• **RECORDS FOR THIS EXERCISE**:
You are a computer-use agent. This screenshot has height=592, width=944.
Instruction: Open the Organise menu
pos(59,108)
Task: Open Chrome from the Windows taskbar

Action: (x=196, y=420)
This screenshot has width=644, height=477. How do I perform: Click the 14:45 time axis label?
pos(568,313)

---

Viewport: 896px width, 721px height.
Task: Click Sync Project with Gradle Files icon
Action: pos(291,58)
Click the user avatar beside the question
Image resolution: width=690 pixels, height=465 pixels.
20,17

...

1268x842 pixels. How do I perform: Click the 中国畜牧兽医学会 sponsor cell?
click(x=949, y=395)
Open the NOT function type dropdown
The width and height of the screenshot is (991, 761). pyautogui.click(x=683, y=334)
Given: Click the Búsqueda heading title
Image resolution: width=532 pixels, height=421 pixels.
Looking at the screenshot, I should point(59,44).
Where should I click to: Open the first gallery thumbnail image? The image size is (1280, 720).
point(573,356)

• **PROBLEM TO SOLVE**: Retype only this portion of the data above: the line containing "1268x842 pixels. How", the line containing "Given: Click the Búsqueda heading title", and all lines between them, exactly.

• **RESPONSE TO THIS EXERCISE**:
1268x842 pixels. How do I perform: Click the 中国畜牧兽医学会 sponsor cell?
click(x=949, y=395)
Open the NOT function type dropdown
The width and height of the screenshot is (991, 761). pyautogui.click(x=683, y=334)
Given: Click the Búsqueda heading title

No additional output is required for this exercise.